'''

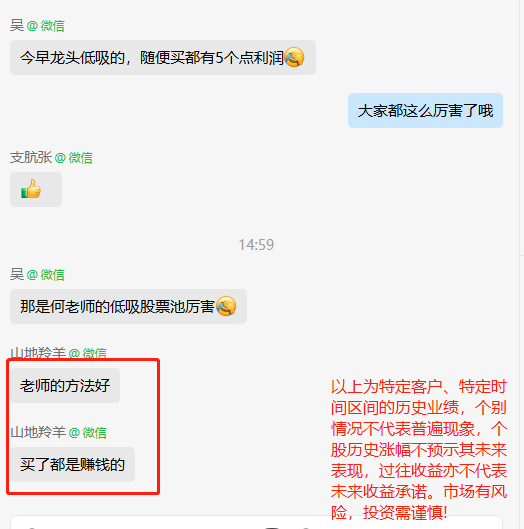Image resolution: width=524 pixels, height=529 pixels.
Task: Click the laughing emoji after 股票池厉害
Action: [226, 306]
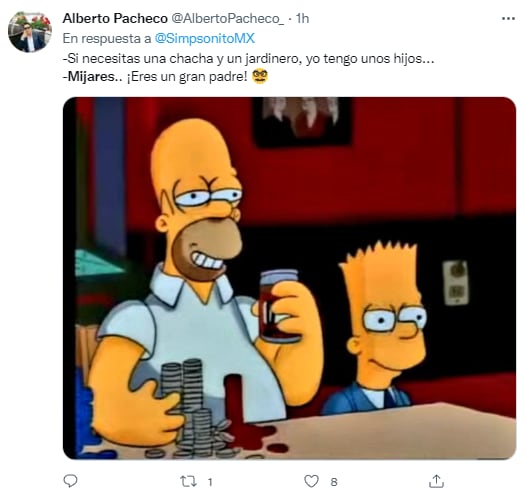This screenshot has height=491, width=526.
Task: Open the share upload arrow icon
Action: tap(436, 481)
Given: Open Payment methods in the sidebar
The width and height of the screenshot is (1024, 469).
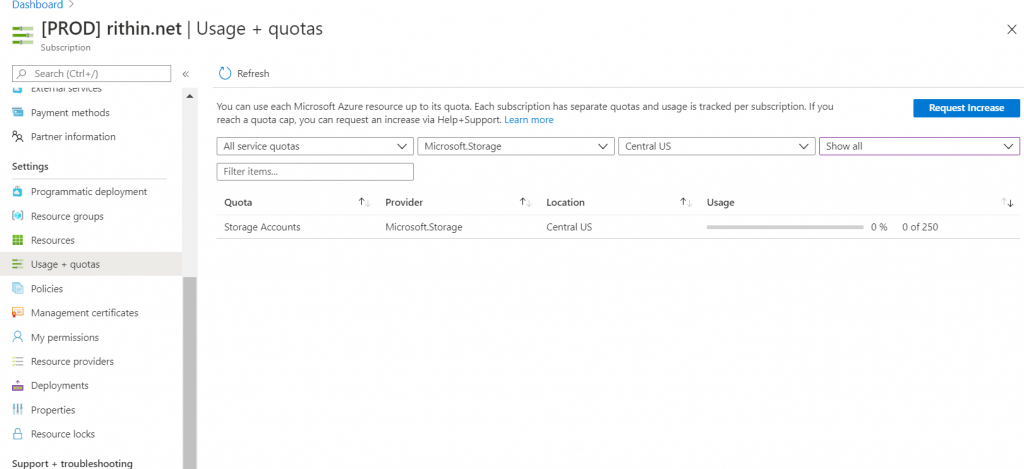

'''

What to work on:
Arrange the lines above as a JSON list of strings, one string per line, with blank lines left out. Leave the pictures out of the list.

Complete response:
[
  "Image resolution: width=524 pixels, height=529 pixels.",
  "Task: Click the laughing emoji after 股票池厉害",
  "Action: [226, 306]",
  "This screenshot has height=491, width=526.",
  "Task: Open the share upload arrow icon",
  "Action: tap(436, 481)",
  "Given: Open Payment methods in the sidebar",
  "The width and height of the screenshot is (1024, 469)."
]